• Texto:

Poder a la sombra en el TSJCDMX: apuntan a secretaria de Rafael Guerra como operadora de un “gobierno paralelo”

En los pasillos del Tribunal Superior de Justicia de la Ciudad de México hay una frase que cada vez se escucha con menos discreción entre funcionarios y operadores judiciales: el magistrado presidente Rafael Guerra Álvarez encabeza formalmente la institución, pero las decisiones relevantes pasan antes por otra oficina.

Uno de los comentarios que más se repite dentro del propio tribunal apunta a la oficina de la secretaria particular de la presidencia, identificada internamente como Karen. Magistrados, funcionarios y operadores consultados para esta columna aseguran que su influencia habría crecido de manera significativa durante los últimos años, al grado de convertirse —según distintas versiones internas— en un filtro político y administrativo dentro del TSJCDMX.

De acuerdo con testimonios recogidos entre personal del Poder Judicial capitalino, lo que originalmente funcionaba como un espacio de apoyo operativo alrededor de la presidencia hoy es visto por diversos actores internos como una oficina con capacidad de interlocución, gestión y control sobre temas relevantes.

“Nadie quiere confrontarla. Hay asuntos que simplemente no avanzan si antes no pasan por ahí”, comentó bajo reserva un funcionario judicial en activo.

Dentro del tribunal se dice que ciertos nombramientos, reuniones, accesos institucionales y temas sensibles terminan dependiendo de la intervención o visto bueno de ese círculo cercano a la presidencia. Aunque la funcionaria no cuenta con atribuciones jurisdiccionales ni participa formalmente en las decisiones del pleno, entre operadores judiciales persiste la percepción de que su oficina tiene influencia en movimientos internos y acuerdos políticos.

Otra versión que comienza a circular con insistencia en ambientes judiciales tiene que ver con presuntos acercamientos entre operadores vinculados a la presidencia del tribunal y determinados grupos financieros que han enfrentado cuestionamientos públicos.

• Tarea 1: Según el texto sobre el Tribunal Superior de Justicia de la Ciudad de México, ¿con qué nombre se identifica internamente a la secretaria particular de la presidencia?
• Tarea 2: Repita el fragmento del texto sobre el Tribunal Superior de Justicia que arranca en las palabras "Uno de los comentarios" y concluye después de "dentro del TSJCDMX.".

• Entradas extraídas:
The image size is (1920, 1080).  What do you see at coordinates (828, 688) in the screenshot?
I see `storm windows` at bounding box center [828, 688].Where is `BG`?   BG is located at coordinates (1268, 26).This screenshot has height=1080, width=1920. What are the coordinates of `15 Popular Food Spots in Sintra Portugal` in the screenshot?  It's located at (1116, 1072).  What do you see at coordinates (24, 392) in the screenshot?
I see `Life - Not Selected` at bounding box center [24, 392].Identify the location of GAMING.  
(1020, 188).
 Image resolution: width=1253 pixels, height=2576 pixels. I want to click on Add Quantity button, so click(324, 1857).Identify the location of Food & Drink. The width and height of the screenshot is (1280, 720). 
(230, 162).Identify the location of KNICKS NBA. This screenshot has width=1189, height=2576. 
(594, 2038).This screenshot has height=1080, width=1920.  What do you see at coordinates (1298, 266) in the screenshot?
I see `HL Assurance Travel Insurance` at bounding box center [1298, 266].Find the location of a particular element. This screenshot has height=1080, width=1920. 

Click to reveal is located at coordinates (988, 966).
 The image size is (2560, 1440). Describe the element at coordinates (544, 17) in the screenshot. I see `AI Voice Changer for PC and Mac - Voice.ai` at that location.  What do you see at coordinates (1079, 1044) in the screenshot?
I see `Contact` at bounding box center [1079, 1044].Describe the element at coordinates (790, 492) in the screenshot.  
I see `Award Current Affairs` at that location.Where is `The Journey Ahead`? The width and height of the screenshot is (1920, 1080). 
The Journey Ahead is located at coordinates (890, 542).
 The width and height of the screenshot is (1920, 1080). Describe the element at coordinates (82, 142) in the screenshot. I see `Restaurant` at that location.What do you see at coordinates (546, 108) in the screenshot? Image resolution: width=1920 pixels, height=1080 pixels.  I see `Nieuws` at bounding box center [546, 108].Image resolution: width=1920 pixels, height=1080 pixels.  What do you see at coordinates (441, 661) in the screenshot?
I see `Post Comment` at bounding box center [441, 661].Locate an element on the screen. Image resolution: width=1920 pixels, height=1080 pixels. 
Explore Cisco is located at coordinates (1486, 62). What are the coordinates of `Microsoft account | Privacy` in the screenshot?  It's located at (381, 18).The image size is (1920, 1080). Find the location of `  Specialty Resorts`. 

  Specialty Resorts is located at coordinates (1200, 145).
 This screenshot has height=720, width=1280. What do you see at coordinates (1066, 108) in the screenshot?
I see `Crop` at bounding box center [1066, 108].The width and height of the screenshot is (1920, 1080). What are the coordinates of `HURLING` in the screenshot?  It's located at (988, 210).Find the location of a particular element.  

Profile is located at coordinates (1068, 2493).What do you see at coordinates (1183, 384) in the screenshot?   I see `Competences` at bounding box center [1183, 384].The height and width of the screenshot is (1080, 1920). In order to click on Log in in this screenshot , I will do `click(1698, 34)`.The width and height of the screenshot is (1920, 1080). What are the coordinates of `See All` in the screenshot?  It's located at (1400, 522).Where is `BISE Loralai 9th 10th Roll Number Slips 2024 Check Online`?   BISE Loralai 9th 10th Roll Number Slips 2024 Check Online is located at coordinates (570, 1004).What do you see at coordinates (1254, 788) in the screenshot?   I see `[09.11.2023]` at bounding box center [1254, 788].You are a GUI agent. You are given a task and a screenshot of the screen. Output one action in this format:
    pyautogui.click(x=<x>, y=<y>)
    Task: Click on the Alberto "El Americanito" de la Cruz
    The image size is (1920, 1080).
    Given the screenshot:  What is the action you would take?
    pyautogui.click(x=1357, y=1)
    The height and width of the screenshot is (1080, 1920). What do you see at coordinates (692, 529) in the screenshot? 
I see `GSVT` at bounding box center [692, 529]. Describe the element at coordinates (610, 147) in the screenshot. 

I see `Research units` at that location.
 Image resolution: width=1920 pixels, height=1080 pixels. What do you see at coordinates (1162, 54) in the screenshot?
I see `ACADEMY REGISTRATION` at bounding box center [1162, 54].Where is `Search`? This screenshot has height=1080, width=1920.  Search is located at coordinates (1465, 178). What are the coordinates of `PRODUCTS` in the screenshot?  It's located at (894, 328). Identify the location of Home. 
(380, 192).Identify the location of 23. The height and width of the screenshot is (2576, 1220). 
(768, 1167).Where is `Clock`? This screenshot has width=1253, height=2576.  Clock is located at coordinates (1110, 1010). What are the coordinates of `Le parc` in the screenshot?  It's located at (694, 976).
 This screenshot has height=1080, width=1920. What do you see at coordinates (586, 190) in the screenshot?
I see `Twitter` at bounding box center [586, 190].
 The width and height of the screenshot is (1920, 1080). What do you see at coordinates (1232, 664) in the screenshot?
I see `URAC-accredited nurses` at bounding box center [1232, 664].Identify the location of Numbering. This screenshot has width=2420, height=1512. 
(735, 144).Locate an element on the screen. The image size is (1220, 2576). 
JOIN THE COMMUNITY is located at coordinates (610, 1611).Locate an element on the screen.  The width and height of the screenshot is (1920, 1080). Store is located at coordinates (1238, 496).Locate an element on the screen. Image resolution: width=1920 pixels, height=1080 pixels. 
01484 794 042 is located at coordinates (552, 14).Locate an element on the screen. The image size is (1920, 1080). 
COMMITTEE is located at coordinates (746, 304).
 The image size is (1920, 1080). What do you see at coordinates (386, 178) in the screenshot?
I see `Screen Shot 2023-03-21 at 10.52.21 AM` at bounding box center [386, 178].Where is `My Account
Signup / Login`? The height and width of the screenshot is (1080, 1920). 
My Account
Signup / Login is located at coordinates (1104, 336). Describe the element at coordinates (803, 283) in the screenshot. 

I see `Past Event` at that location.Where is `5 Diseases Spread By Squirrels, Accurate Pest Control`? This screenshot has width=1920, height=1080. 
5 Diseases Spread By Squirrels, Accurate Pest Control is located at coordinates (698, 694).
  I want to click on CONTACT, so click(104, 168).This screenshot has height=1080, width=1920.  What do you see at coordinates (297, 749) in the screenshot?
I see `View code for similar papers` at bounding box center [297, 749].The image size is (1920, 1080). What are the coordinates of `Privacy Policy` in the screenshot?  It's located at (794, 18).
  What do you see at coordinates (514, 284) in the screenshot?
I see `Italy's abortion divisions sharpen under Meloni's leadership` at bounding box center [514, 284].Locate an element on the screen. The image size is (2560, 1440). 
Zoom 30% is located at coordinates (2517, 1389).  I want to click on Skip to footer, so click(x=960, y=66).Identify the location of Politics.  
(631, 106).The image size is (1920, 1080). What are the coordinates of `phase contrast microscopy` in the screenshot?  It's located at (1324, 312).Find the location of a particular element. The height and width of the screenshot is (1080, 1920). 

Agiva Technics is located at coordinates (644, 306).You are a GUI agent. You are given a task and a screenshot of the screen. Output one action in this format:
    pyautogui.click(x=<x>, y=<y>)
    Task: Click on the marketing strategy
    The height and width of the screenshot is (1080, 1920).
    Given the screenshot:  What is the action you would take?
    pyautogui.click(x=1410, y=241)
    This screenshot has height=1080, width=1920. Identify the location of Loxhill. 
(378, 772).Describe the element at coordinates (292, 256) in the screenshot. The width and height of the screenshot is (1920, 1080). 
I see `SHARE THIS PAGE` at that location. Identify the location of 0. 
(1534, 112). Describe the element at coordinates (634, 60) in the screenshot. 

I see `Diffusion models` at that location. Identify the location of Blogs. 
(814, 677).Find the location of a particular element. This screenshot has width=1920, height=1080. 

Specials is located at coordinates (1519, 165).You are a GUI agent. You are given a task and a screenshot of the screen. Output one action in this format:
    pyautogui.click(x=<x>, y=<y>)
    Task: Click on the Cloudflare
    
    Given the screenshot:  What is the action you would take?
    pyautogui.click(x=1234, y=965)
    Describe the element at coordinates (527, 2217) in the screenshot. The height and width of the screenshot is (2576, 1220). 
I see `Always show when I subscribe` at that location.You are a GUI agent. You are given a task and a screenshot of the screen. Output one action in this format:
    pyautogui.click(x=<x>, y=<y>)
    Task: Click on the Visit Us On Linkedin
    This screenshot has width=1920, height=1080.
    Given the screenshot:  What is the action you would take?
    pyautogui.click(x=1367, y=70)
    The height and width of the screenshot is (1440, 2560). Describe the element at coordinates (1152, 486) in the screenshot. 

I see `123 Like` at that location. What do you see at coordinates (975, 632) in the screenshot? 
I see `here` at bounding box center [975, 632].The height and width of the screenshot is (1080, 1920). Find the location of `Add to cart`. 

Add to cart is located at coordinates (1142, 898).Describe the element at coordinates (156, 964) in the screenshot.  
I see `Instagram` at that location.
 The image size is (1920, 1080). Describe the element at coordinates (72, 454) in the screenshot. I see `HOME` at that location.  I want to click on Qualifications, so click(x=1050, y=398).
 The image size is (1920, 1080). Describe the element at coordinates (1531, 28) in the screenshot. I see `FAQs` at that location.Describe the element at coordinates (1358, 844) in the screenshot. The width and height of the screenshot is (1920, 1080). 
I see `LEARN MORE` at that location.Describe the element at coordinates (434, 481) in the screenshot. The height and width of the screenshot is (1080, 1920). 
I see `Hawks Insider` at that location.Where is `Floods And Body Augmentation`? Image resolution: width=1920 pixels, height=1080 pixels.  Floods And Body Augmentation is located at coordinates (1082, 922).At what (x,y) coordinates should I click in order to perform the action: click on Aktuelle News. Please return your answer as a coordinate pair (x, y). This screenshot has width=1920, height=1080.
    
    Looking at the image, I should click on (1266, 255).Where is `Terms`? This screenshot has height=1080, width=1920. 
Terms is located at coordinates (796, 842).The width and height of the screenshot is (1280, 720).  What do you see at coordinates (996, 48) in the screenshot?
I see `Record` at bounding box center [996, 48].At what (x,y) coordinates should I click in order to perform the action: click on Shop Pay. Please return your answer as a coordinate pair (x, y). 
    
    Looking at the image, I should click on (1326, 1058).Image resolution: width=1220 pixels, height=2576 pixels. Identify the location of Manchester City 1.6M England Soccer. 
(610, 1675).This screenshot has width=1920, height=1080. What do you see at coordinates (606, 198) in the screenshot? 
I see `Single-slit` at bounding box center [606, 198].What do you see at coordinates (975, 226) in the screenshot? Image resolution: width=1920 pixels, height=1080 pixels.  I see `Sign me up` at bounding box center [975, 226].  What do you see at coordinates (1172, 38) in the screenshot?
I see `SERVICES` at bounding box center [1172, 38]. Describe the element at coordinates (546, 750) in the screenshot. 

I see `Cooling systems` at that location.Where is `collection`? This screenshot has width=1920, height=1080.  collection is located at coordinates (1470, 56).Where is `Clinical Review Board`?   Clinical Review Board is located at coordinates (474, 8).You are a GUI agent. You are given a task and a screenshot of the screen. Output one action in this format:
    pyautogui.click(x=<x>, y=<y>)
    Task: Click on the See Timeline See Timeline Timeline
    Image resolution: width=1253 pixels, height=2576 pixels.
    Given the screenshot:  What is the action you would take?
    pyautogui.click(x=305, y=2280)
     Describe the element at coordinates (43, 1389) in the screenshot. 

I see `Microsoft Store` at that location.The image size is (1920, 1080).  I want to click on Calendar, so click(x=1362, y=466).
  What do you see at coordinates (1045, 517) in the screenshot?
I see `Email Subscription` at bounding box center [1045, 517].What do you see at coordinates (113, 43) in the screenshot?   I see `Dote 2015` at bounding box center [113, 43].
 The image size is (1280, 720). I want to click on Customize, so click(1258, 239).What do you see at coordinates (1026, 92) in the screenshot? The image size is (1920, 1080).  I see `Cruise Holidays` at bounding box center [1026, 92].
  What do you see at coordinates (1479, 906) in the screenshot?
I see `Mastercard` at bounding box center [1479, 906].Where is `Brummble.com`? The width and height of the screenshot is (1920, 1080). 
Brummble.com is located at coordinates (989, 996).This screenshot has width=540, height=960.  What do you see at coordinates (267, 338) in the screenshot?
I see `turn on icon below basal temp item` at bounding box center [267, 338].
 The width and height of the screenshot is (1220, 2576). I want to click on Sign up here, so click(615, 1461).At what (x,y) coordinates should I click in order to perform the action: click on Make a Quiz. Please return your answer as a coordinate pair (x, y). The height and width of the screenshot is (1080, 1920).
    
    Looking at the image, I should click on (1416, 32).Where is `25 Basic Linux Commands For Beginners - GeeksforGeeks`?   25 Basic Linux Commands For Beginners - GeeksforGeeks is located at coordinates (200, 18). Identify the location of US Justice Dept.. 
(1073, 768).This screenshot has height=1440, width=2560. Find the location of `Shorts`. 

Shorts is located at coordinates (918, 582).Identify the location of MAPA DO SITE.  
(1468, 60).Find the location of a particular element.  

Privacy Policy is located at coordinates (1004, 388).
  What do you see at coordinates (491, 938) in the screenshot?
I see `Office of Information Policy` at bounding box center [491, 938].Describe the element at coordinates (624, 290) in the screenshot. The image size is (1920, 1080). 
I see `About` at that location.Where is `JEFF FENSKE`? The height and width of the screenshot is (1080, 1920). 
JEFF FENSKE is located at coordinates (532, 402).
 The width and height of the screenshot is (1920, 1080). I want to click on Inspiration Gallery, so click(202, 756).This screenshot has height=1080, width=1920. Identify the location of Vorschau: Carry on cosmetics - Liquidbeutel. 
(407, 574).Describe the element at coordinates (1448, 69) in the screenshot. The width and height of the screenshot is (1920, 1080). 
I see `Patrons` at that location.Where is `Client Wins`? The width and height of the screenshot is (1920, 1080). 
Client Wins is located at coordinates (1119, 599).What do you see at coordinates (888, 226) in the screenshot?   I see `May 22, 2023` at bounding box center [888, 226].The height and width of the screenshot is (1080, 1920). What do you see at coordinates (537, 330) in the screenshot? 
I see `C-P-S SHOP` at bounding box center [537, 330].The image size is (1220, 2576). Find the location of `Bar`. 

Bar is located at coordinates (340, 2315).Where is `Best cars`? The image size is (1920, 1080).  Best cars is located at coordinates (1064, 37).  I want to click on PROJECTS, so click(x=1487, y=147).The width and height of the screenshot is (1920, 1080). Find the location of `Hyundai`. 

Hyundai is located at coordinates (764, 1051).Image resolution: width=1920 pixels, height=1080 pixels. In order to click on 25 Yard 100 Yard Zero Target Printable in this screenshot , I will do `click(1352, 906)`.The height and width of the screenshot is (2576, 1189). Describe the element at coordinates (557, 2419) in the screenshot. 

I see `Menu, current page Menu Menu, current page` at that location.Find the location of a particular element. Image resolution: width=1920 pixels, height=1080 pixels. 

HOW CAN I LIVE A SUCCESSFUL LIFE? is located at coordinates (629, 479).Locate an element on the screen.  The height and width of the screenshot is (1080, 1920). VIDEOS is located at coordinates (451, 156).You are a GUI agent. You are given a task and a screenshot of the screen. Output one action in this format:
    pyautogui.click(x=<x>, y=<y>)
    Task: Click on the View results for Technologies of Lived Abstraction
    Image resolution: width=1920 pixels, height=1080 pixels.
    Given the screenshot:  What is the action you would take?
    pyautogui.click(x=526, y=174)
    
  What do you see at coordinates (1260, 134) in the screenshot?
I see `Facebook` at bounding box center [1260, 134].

• Respuesta del ejercicio 1: Se la identifica como Karen.

• Respuesta del ejercicio 2:
Uno de los comentarios que más se repite dentro del propio tribunal apunta a la oficina de la secretaria particular de la presidencia, identificada internamente como Karen. Magistrados, funcionarios y operadores consultados para esta columna aseguran que su influencia habría crecido de manera significativa durante los últimos años, al grado de convertirse —según distintas versiones internas— en un filtro político y administrativo dentro del TSJCDMX.